* _Dataset_
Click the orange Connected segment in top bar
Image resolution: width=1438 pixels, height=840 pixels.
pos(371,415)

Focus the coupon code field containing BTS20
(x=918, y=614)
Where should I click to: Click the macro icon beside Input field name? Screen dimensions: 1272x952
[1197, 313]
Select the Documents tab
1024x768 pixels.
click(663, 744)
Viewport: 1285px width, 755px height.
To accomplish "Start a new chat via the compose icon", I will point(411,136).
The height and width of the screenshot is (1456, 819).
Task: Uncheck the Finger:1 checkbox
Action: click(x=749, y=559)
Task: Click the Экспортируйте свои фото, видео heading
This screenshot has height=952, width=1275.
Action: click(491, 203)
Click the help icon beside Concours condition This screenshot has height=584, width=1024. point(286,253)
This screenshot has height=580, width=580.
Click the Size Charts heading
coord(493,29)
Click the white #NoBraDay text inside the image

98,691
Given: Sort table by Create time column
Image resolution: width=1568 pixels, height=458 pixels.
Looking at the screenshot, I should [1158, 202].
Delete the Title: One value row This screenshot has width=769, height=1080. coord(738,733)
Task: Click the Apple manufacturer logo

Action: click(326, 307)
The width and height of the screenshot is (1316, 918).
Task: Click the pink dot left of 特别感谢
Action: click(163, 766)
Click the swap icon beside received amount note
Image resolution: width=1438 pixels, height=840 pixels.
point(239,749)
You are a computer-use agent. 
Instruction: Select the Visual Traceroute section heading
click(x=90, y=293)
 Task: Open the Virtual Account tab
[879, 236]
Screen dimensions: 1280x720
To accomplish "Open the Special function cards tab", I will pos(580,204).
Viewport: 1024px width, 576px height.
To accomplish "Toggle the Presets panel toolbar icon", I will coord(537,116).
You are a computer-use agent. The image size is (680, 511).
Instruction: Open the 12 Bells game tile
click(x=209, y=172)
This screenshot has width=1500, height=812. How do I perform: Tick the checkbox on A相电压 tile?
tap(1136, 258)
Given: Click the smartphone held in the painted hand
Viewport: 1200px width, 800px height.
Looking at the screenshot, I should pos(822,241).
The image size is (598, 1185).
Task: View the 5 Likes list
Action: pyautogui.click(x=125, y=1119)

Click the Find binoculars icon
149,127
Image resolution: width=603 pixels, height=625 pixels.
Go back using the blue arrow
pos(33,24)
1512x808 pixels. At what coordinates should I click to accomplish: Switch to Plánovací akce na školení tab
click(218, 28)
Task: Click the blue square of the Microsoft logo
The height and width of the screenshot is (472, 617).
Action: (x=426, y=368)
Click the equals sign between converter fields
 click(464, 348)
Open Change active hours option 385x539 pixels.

* _Exercise objective_
Repeat every record, exactly as written.

* _Solution below_
Click the orange Connected segment in top bar
Image resolution: width=1438 pixels, height=840 pixels.
pos(371,415)

Focus the coupon code field containing BTS20
(x=918, y=614)
Where should I click to: Click the macro icon beside Input field name? Screen dimensions: 1272x952
[1197, 313]
Select the Documents tab
1024x768 pixels.
click(663, 744)
Viewport: 1285px width, 755px height.
To accomplish "Start a new chat via the compose icon", I will point(411,136).
The height and width of the screenshot is (1456, 819).
Task: Uncheck the Finger:1 checkbox
Action: click(x=749, y=559)
Task: Click the Экспортируйте свои фото, видео heading
This screenshot has height=952, width=1275.
Action: click(491, 203)
Click the help icon beside Concours condition This screenshot has height=584, width=1024. point(286,253)
This screenshot has height=580, width=580.
Click the Size Charts heading
coord(493,29)
Click the white #NoBraDay text inside the image

98,691
Given: Sort table by Create time column
Image resolution: width=1568 pixels, height=458 pixels.
Looking at the screenshot, I should [1158, 202].
Delete the Title: One value row This screenshot has width=769, height=1080. coord(738,733)
Task: Click the Apple manufacturer logo

Action: click(326, 307)
The width and height of the screenshot is (1316, 918).
Task: Click the pink dot left of 特别感谢
Action: click(163, 766)
Click the swap icon beside received amount note
Image resolution: width=1438 pixels, height=840 pixels.
point(239,749)
You are a computer-use agent. 
Instruction: Select the Visual Traceroute section heading
click(x=90, y=293)
 Task: Open the Virtual Account tab
[879, 236]
Screen dimensions: 1280x720
To accomplish "Open the Special function cards tab", I will pos(580,204).
Viewport: 1024px width, 576px height.
To accomplish "Toggle the Presets panel toolbar icon", I will coord(537,116).
You are a computer-use agent. The image size is (680, 511).
Instruction: Open the 12 Bells game tile
click(x=209, y=172)
This screenshot has width=1500, height=812. How do I perform: Tick the checkbox on A相电压 tile?
tap(1136, 258)
Given: Click the smartphone held in the painted hand
Viewport: 1200px width, 800px height.
Looking at the screenshot, I should pos(822,241).
The image size is (598, 1185).
Task: View the 5 Likes list
Action: pyautogui.click(x=125, y=1119)

Click the Find binoculars icon
149,127
Image resolution: width=603 pixels, height=625 pixels.
Go back using the blue arrow
pos(33,24)
1512x808 pixels. At what coordinates should I click to accomplish: Switch to Plánovací akce na školení tab
click(218, 28)
Task: Click the blue square of the Microsoft logo
The height and width of the screenshot is (472, 617).
Action: (x=426, y=368)
Click the equals sign between converter fields
 click(464, 348)
Open Change active hours option 385x539 pixels.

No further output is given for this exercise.